Document section:
The Duchess of Cambridge is pregnant with her second child. As with her first one, this pregnancy was announced early because she is suffering from hyperemesis gravidarum which, by all accounts, is a most debilitating condition. She withdrew from her much hyped solo trip to Malta and is being treated at Kensington Palace. (She was famously hospitalised while carrying Prince George.)
Read more:
• New royal baby confirmed - Kate Middleton treated for severe morning sickness
• Kate Middleton's acute morning sickness - what it means
• Prince Harry bumped (further) down the line to the throne
In those circumstances, feeling so unwell and facing a very public pregnancy, you'd think her nearest and dearest would offer only nonjudgmental support and encouragement - even perhaps provide practical assistance such as delivering a home-cooked lasagne, dusting the tiaras, shampooing Lupo or offering to help the nanny raise Prince George.
Unfortunately, it seems Prince Charles is not familiar with the unwritten codes of behaviour polite people subscribe to when awaiting a new arrival in the family. What one should most definitely not do in this situation is put pressure on the no doubt already stressed mother-to-be. One should simply offer one's congratulations and say no more.

Records shown:
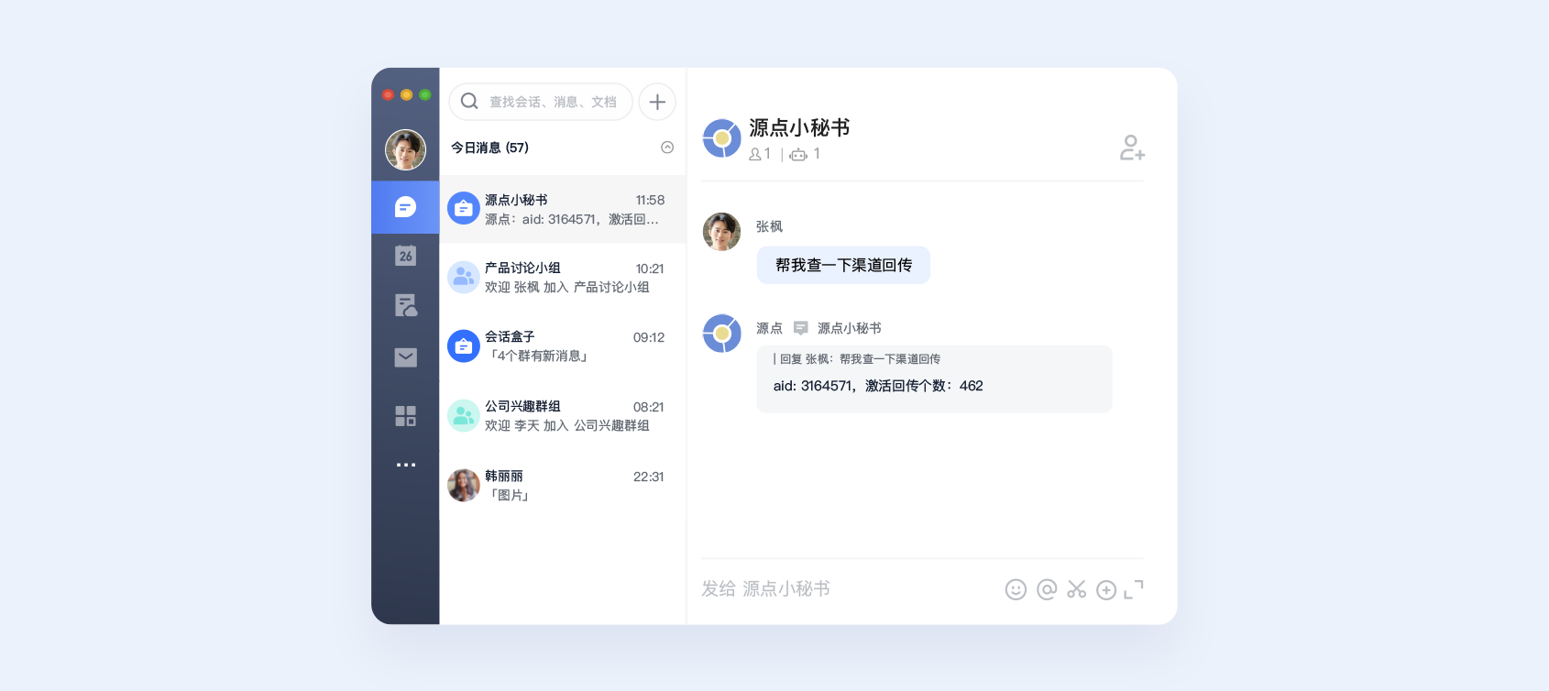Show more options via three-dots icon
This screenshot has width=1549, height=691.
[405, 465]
--
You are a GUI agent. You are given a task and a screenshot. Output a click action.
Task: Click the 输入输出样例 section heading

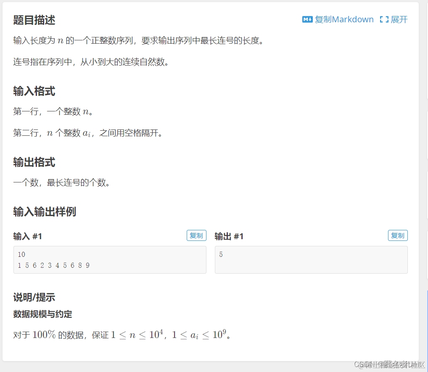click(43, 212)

Problems to work on:
1. According to the article on the Duchess of Cambridge's pregnancy, why was her second pregnancy announced early?
2. From the article on the Duchess of Cambridge's pregnancy, reproduce the passage starting at "Unfortunately, it seems" and ending at "say no more.", substituting "expectant mother" for "mother-to-be".

Problem solutions:
1. It was announced early because she is suffering from hyperemesis gravidarum.

2.
Unfortunately, it seems Prince Charles is not familiar with the unwritten codes of behaviour polite people subscribe to when awaiting a new arrival in the family. What one should most definitely not do in this situation is put pressure on the no doubt already stressed expectant mother. One should simply offer one's congratulations and say no more.